In London, there is a significant change in editorial priorities—and culture. The tabloids no longer decide the fortunes of News Corp. For a long while their profits helped to support the upmarket papers, The Times and Sunday Times. In 2010 the two broadsheets made a loss of 42 million pounds; in 2021 they made a profit of 45 million pounds, largely due to their digital editions, while The Sun made a loss of 44 million pounds. It is likely that the broadsheets will become even more profitable when, as is rumored to be imminent, the two are combined into a seven-day brand in print and digital.
Both Enders and Kreisky see The Sun as a significant drag on News Corp profits.

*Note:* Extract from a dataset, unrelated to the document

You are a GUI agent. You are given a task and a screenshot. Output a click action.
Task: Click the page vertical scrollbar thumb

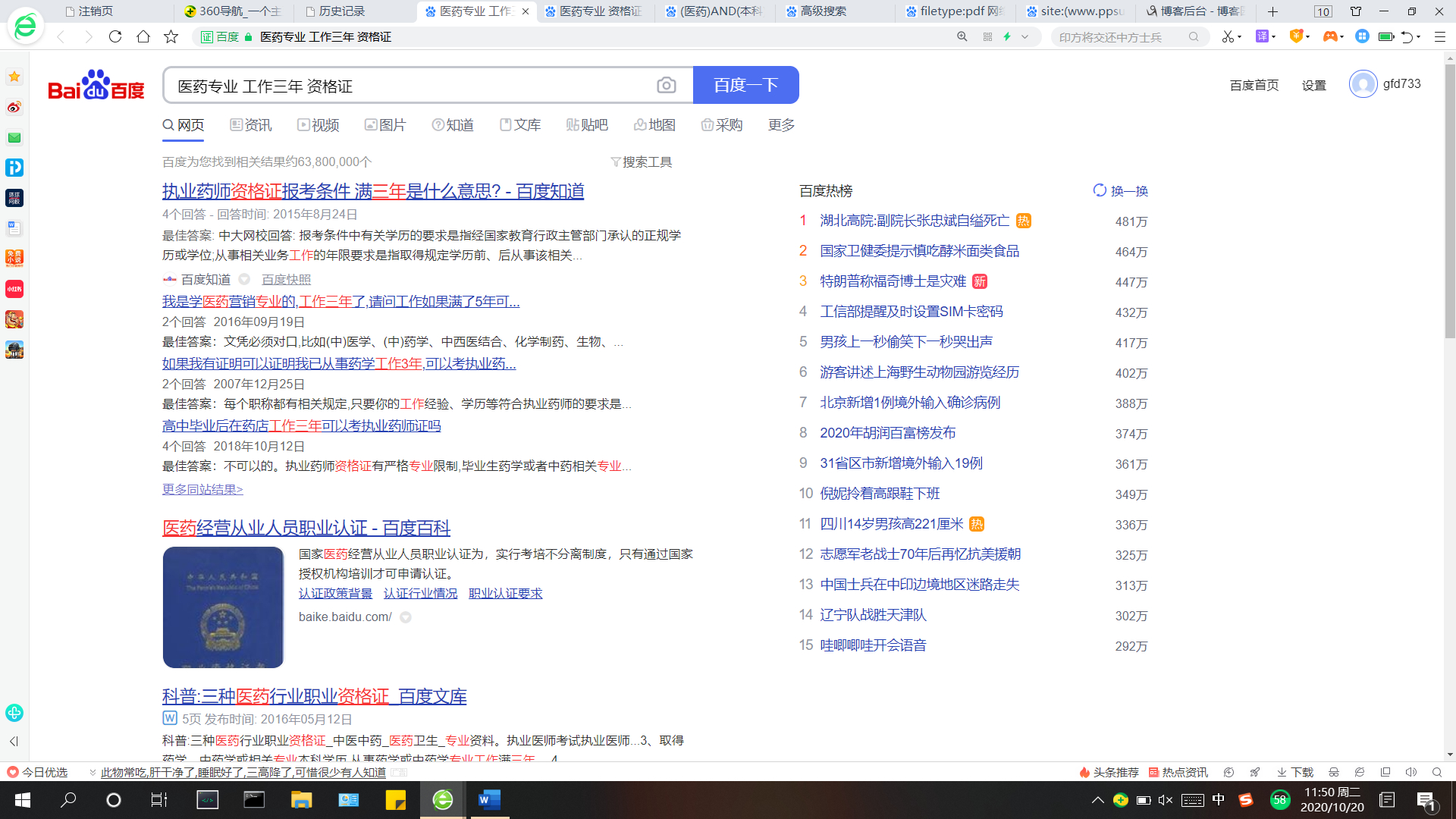(x=1450, y=201)

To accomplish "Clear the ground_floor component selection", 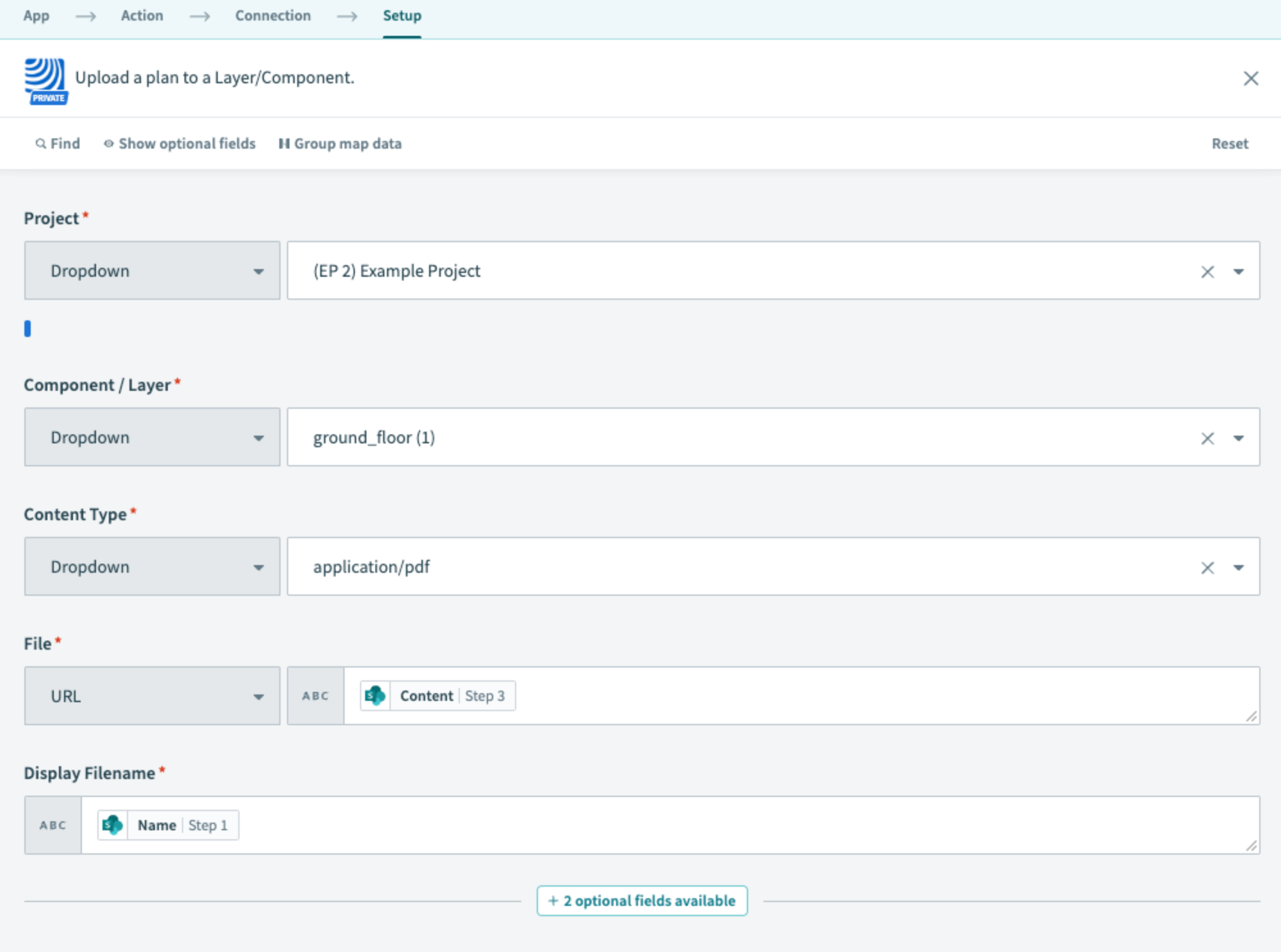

Although British tabloids have long provided the template for successful international websites—Mail Online is one of the top rated sites in the U.S. and the world—The Sun has only recently gone digital in the U.S., where, says Kreisky, its growth has stalled “for lack of constantly compelling content. It needs a ‘content doctor’ to inject a riveting must-read tabloid sensibility. There is also an opportunity for cross-promotion of The Sun and Fox News. But when it comes to digital, Murdoch himself has never made the transition editorially or as a strategist from print.”
The jewel of News Corp, says Kreisky, is not in London but New York—Dow Jones, publisher of the Wall Street Journal. “In the most recent quarter it posted a 26 percent rise in revenue to $565 million and had 3.1 million digital-only subscribers, making it one of a handful of traditional print publications to have successfully become a top digital property.”
As a media gold mine, Fox Corp is a lot more more than Fox News. It has enormous reach in the U.S., delivering news, sports and entertainment to 208 local stations, including 18 that it owns and operates itself. It also feeds news and sports to 75 million subscribers through cable and broadband operators like Comcast, Verizon, and AT&T. Were it not for the odium of Fox News the corporation would be seen as a model of nimble and far-sighted media management. But Rupert Murdoch’s return to the heart of his business and his complicity, through Fox News, in the debasement of American politics by Donald Trump can’t be wiped from the record simply by dumping Trump now.
President Biden called Murdoch “the most dangerous man in the world.” This was absurd hyperbole—there are several more obviously qualified candidates for that title. But Murdoch’s baleful influence on American politics and democracy through Fox News will be his most lasting legacy, and it’s obvious that he’s not done yet—as Enders put it, “Rupert Murdoch does not believe that his time is up.”